NINA, THE BANDIT QUEEN
By Joey Slinger
The word “farce” is derived from the Latin verb “to stuff.” In French it still refers to what gets packed into a turkey at Thanksgiving, and as a literary term it’s characterized by broad humour, lots of physical action, and bewilderingly complex plots that move so quickly you don’t notice if they make any sense.
It is also the kind of fiction that popular Toronto Star columnist Joey Slinger specializes in.

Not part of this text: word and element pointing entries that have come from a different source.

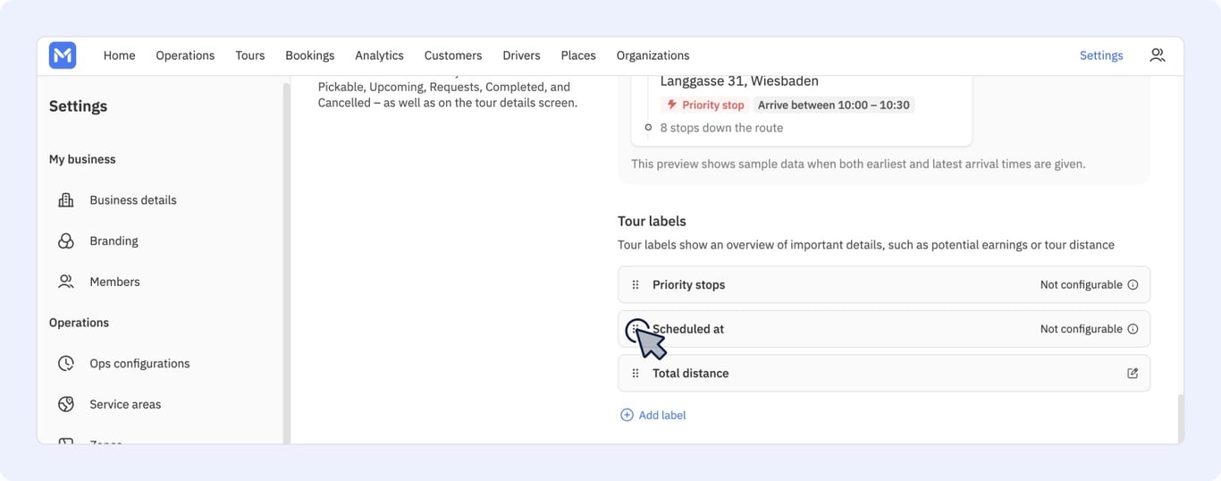Edit the Total distance label icon
Screen dimensions: 1221x481
click(x=1133, y=374)
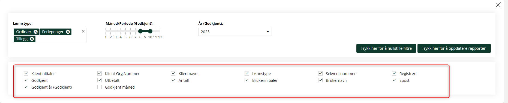
Task: Uncheck the Epost checkbox
Action: 394,80
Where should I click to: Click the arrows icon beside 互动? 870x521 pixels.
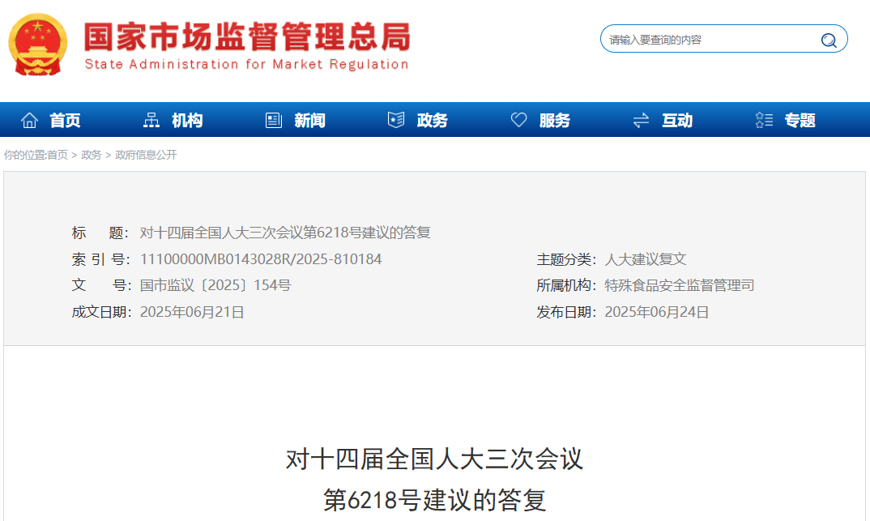pos(641,121)
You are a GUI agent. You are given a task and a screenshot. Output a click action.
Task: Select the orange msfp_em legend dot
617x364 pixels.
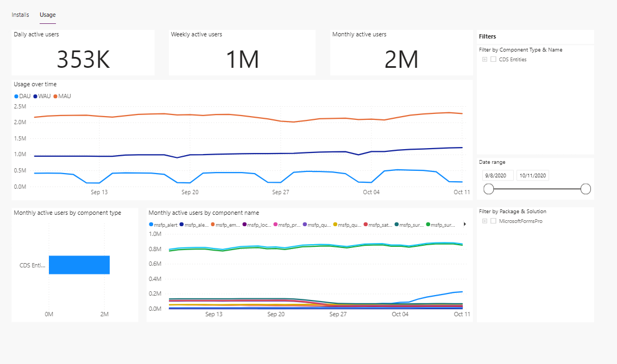click(x=213, y=224)
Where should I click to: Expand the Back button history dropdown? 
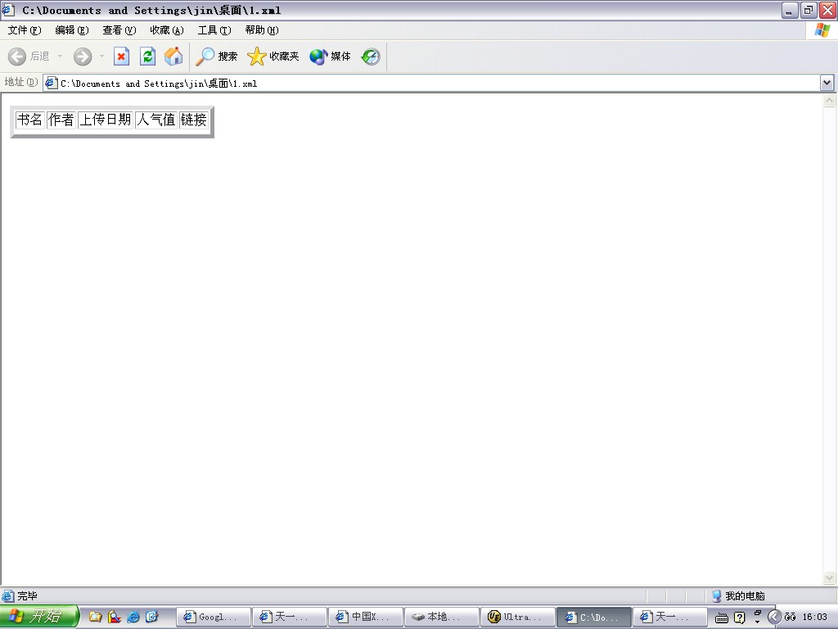[60, 57]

His new novel, Nina, the Bandit Queen is stuffed with odd characters and rapid-firing, interlocked events. The setting is SuEz, an urban ghetto that the gangstas in neighbouring high-rises apparently use for target practice. Almost no one in SuEz has a job, but everyone seems to be running some kind of scam. These range from disability and welfare fraud to various criminal enterprises – though it’s notable that hardly anyone thinks they’re doing anything criminal. Even stealing cars and robbing banks are redefined as victimless crimes (which they often are, since the people being stolen from are usually involved in the scam as well).
That sense of “no harm, no foul” is carried over into the novel’s presentation of violence. While people are shot, tortured, blown up, and thrown out of windows, it is all dealt with in comic-book fashion, and we never get a sense of any real pain being inflicted. Even limbs (as well as more private organs) are torn off and then simply reattached.
The novel’s main character is Nina Dolgoy, a woman who is transformed “from an average, down-to-earth welfare queen into some kind of raging warrior welfare queen” by the intrusion of an obnoxious ice cream truck into her neighbourhood. She then tries to save the community swimming pool by fair means or foul, which gets her involved with a bank heist gone wrong, an obliging car-jacker, a pair of Nigerian secret service agents who have been suckered into coming to Canada by an Internet phishing scheme, a slacker drop-out from the armed forces who has started his own “space-based” religion of alien abductees, and a whack of other colourful losers.
As a gay cop on Nina’s trail understands, it is all “surreal slapstick.” And true to the nature of farce it never lets up the frantic, madcap pace. The plot tends to fall apart at this high speed, more dissolving than resolving at the end, but it’s a fun ride that does what farce is meant to do: enjoyably fill the time.